One of the most common obstacles first-time homebuyers face is coming up with the money to pay for a down payment. This is one of the main reasons why some homebuyers consider borrowing from their 401k retirement plans. This way, they could just pay themselves back, and earn interest, seems like a sweet deal right?

Is It a Great Idea to Borrow from your 401k?

No guideline prevents you from taking a distribution from your 401k even if you’re not retired yet. This is called a hardship withdrawal, and it comes with a tax penalty of 10%. You could likewise opt to borrow money or take out a loan from your 401k. But just because you could take a loan from your 401k doesn’t automatically mean that you must do it.

For one, while you have an outstanding balance on your 401k, you won’t be allowed to make full contributions to it. This means that you might be missing out on years of contributions that could drastically affect you later on when you’re retired and need all the funds you could get from your 401k. Also, if you have a generous employer who matches all your contributions, you would also be foregoing those contributions.

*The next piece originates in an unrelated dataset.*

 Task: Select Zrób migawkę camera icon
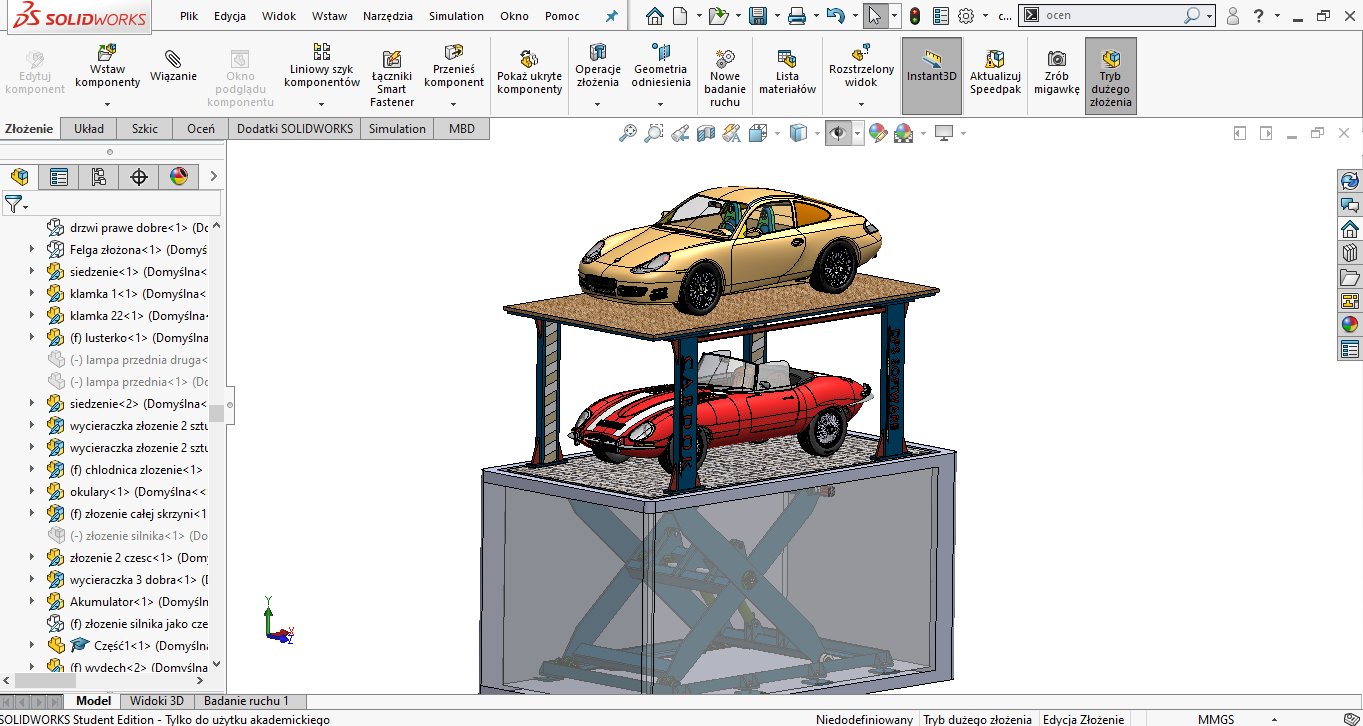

But the biggest risk of taking a loan from your 401k has to do with unanticipated circumstances. Let’s say you take a loan and then for some reason leave the company you’re working for, or the company lets you go, you would only be given 60 days to pay off the outstanding loan balance. Furthermore, if you are not capable of making the deadline, your outstanding balance would be considered taxable, and you would have to pay 10% tax again.

The Bottom Line

Put simply, when you borrow from your 401k, you might be able to afford that new home, but you’ll also be putting yourself in significant, long-term risk. Saving money for a mortgage that requires a lower down payment might be better, advises a mortgage lender in Utah. In short, think hard and carefully when you’re considering borrowing from your 401k.